Faculty of Science

Department of Pharmacy

Key Research Areas

EE Pui Lai Rachel, Ph.D.

Assistant Professor

Dr. Rachel Ee received her B.Sc. (Pharmacy) degree with First Class Honours in 1998 from the National University of Singapore. She later obtained her Ph.D. degree in Pharmaceutics in 2004 at the University of Illinois at Chicago. Prior to her postgraduate studies, Dr. Ee has also undergone pre-registration training in Tan Tock Seng Hospital and is a licensed pharmacist since 1999. In 2004, Dr. Ee was awarded a fellowship from the Singapore Economic Development Board and received overseas industrial training in drug discovery and development in ProSkelia, a spin-off company from the former Aventis Pharma (now Sanofi-aventis). She joined the Department of Pharmacy as Assistant Professor in 2006.


Contact Information:
Department of Pharmacy
National University of Singapore
18 Science Drive 4
Singapore 117543
Tel: +65 6516 2653
Fax: +65 6779 1554
Email: phaeplr@nus.edu.sg



Synthetic Hydrogels for Cartilage Repair

We are keen to develop injectable polymeric scaffolds capable of supporting stem cell expansion and differentiation for cartilage repair. Human mesenchymal stem cells, with their potential for expansion and multilineage capacity, are emerging as an attractive cell source for tissue repair. However, for the successful use of stem cells in these applications, the fabrication of an appropriate scaffold is key. This scaffold is crucial for the adherence of cells preceding differentiation, leading to the production and organization of new cartilage tissues. It is therefore our goal to create this platform for the practical application of stem cells in cellular therapy.


Drug and Gene Delivery

It is also our interest to develop delivery systems for therapeutic DNA and RNA, which are unstable and subjected to degradation in vivo. Through our collaborations with Dr YY Yang (IBN, A*STAR), we have fabricated novel cationic polymeric nanoparticles capable of effective delivery of Bcl-2 siRNA to tumor cells and such systems may be further modified to enable miRNA delivery and codelivery of drug and siRNA.


Wnt Therapeutics in Osteosarcoma

Our focus in this area is to target the Wnt/β-catenin pathway as a therapeutic strategy in preventing osteosarcoma progression.
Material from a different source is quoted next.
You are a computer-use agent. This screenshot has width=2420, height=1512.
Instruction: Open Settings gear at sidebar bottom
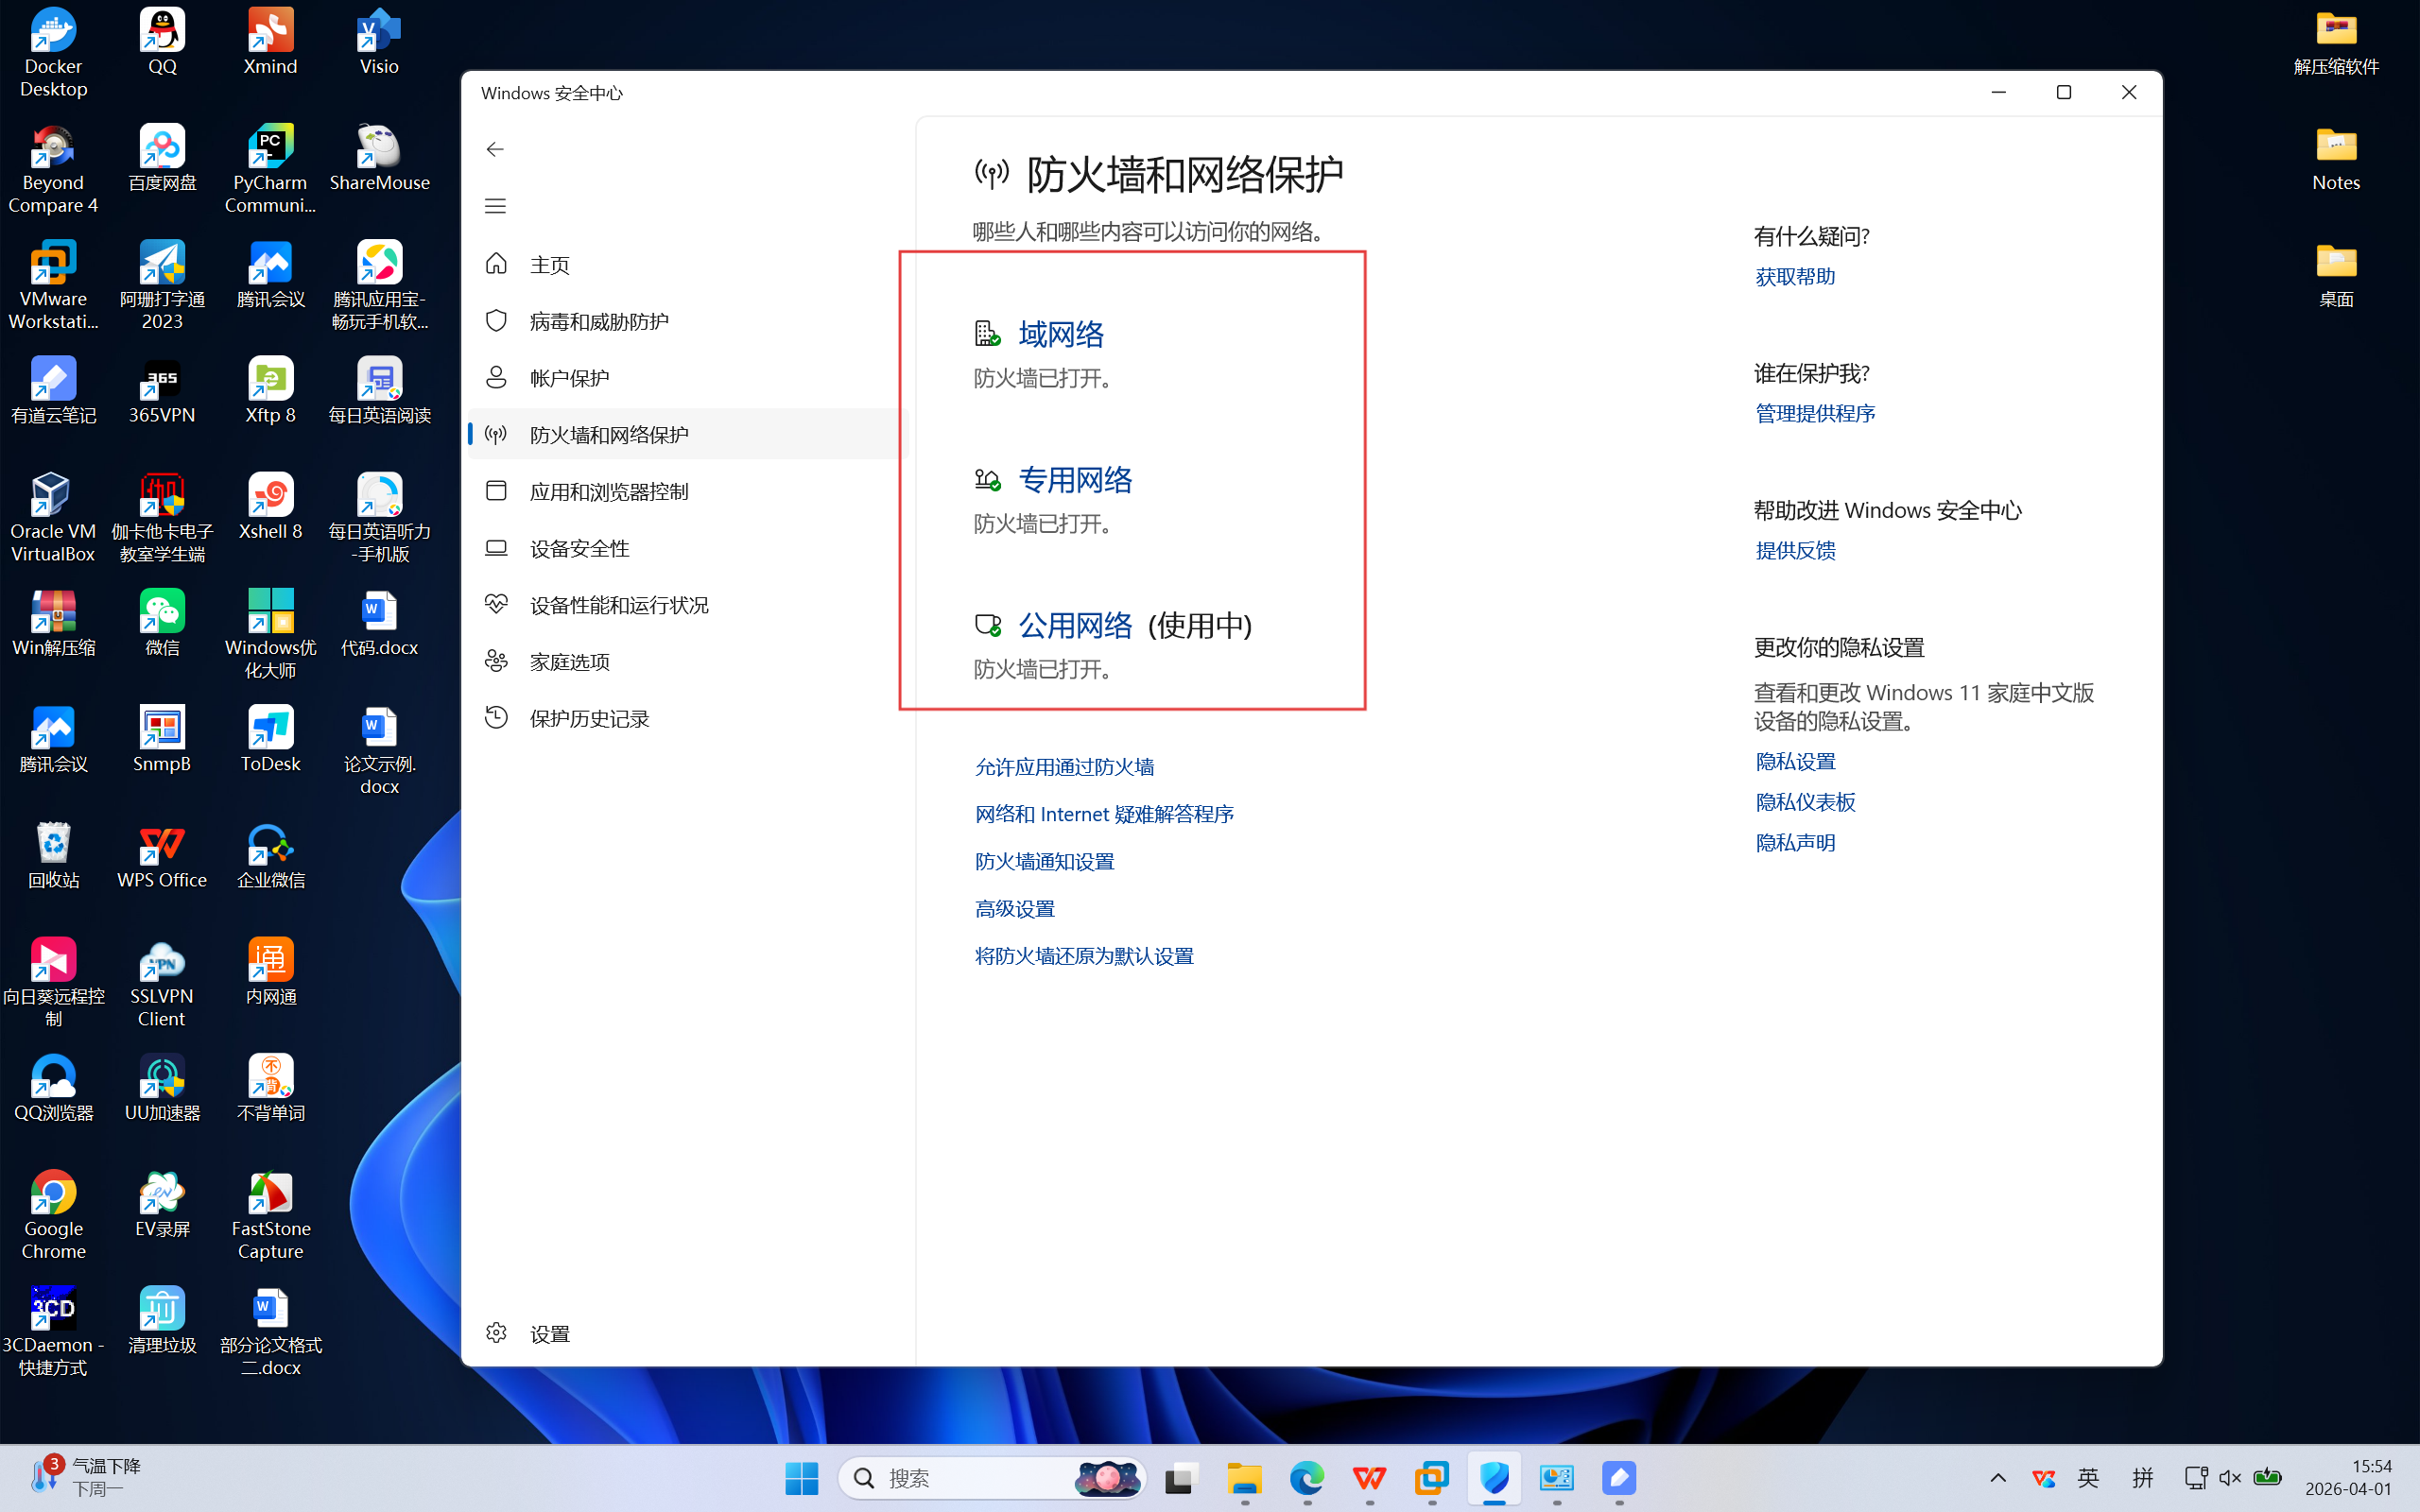(496, 1332)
Aberrant Wnt signalling has been implicated in osteosarcoma formation and metastasis and preliminary work in our lab has also suggested that Wnt antagonism by the introduction of small molecule and secreted inhibitors was able to decrease osteosarcoma growth and invasiveness. We are currently: (i) examining the role of secreted Wnt antagonists in osteosarcoma progression and (ii) screening, characterizing and studying structure-activity relationship of potent antagonists of the Wnt/β-catenin signaling pathway.